PROBLEM | Could you write out, unchanged, only the lines of the records from the one containing "特定商取引法に基づく表示 (33, 2533)" up to and including the one containing "Pflanzen: Wurzelware, ballen"?

Stored items from a collection |
§ §
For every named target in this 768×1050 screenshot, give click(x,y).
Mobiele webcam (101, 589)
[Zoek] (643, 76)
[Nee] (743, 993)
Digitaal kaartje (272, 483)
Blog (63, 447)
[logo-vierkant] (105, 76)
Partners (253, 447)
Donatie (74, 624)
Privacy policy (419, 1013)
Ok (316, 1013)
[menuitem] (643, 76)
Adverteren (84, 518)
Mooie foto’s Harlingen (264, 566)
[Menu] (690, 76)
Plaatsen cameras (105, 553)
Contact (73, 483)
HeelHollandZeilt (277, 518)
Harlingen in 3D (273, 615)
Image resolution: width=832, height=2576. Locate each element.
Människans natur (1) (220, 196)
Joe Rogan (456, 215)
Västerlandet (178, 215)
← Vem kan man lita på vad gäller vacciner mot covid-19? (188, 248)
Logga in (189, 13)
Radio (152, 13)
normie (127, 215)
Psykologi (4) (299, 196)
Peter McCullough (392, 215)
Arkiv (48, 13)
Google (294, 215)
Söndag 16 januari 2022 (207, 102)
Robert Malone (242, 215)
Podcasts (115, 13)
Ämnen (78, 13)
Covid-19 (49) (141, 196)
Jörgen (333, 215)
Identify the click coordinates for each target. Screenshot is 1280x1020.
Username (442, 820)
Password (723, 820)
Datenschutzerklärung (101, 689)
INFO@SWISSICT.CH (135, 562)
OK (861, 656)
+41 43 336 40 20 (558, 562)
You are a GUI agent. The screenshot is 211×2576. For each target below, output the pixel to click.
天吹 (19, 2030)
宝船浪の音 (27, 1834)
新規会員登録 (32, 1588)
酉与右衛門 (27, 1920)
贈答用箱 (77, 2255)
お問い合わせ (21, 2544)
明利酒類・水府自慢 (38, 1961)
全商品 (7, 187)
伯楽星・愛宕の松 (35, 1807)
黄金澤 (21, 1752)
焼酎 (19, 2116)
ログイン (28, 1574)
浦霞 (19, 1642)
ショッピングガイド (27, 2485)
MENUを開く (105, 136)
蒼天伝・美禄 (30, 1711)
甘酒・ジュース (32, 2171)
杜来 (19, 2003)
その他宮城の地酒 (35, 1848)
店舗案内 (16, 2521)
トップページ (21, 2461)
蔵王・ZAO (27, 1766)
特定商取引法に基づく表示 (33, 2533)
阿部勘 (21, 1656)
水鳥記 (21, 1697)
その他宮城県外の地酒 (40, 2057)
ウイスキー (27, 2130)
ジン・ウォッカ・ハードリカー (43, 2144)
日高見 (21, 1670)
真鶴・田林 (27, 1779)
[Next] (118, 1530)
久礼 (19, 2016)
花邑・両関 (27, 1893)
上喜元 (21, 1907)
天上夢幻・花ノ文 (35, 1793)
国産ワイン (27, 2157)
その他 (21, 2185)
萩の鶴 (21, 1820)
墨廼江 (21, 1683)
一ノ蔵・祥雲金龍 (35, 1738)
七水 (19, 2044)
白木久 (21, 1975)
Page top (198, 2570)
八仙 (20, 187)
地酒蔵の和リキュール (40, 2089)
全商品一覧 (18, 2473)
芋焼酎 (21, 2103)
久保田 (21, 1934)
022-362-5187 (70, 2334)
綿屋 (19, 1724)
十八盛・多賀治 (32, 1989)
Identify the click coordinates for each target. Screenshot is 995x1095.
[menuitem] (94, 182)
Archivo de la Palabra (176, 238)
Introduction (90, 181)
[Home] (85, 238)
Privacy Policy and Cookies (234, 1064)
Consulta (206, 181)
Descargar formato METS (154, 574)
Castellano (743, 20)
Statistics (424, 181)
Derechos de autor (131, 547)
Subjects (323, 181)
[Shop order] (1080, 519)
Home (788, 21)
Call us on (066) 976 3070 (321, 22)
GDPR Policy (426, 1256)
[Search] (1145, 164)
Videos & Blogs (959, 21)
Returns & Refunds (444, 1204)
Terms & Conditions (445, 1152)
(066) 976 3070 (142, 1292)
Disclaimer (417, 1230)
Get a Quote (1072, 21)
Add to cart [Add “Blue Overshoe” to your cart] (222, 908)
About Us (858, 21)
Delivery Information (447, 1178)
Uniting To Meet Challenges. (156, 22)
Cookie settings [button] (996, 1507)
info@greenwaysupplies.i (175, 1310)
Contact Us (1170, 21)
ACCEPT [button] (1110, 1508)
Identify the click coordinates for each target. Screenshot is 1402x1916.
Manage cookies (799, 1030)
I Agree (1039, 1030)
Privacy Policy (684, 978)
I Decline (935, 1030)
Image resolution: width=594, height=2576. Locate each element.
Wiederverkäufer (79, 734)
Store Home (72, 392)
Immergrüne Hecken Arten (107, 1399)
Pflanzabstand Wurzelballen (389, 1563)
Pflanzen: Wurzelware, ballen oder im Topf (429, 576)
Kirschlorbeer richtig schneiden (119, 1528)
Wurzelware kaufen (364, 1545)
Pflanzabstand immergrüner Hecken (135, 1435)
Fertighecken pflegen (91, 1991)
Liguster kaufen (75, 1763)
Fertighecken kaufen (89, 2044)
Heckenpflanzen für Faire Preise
§ §
CORRECT ANSWER |
特定商取引法に基づく表示 (33, 2533)
阿部勘 (21, 1656)
水鳥記 (21, 1697)
その他宮城県外の地酒 (40, 2057)
ウイスキー (27, 2130)
ジン・ウォッカ・ハードリカー (43, 2144)
日高見 (21, 1670)
真鶴・田林 (27, 1779)
[Next] (118, 1530)
久礼 (19, 2016)
花邑・両関 (27, 1893)
上喜元 (21, 1907)
天上夢幻・花ノ文 (35, 1793)
国産ワイン (27, 2157)
その他 (21, 2185)
萩の鶴 (21, 1820)
墨廼江 (21, 1683)
一ノ蔵・祥雲金龍 (35, 1738)
七水 (19, 2044)
白木久 (21, 1975)
Page top (198, 2570)
八仙 (20, 187)
地酒蔵の和リキュール (40, 2089)
全商品一覧 (18, 2473)
芋焼酎 (21, 2103)
久保田 (21, 1934)
022-362-5187 (70, 2334)
綿屋 (19, 1724)
十八盛・多賀治 (32, 1989)
Identify the click coordinates for each target. Screenshot is 995x1095.
[menuitem] (94, 182)
Archivo de la Palabra (176, 238)
Introduction (90, 181)
[Home] (85, 238)
Privacy Policy and Cookies (234, 1064)
Consulta (206, 181)
Descargar formato METS (154, 574)
Castellano (743, 20)
Statistics (424, 181)
Derechos de autor (131, 547)
Subjects (323, 181)
[Shop order] (1080, 519)
Home (788, 21)
Call us on (066) 976 3070 (321, 22)
GDPR Policy (426, 1256)
[Search] (1145, 164)
Videos & Blogs (959, 21)
Returns & Refunds (444, 1204)
Terms & Conditions (445, 1152)
(066) 976 3070 (142, 1292)
Disclaimer (417, 1230)
Get a Quote (1072, 21)
Add to cart [Add “Blue Overshoe” to your cart] (222, 908)
About Us (858, 21)
Delivery Information (447, 1178)
Uniting To Meet Challenges. (156, 22)
Cookie settings [button] (996, 1507)
info@greenwaysupplies.i (175, 1310)
Contact Us (1170, 21)
ACCEPT [button] (1110, 1508)
Identify the click coordinates for each target. Screenshot is 1402x1916.
Manage cookies (799, 1030)
I Agree (1039, 1030)
Privacy Policy (684, 978)
I Decline (935, 1030)
Image resolution: width=594, height=2576. Locate each element.
Wiederverkäufer (79, 734)
Store Home (72, 392)
Immergrüne Hecken Arten (107, 1399)
Pflanzabstand Wurzelballen (389, 1563)
Pflanzen: Wurzelware, ballen oder im Topf (429, 576)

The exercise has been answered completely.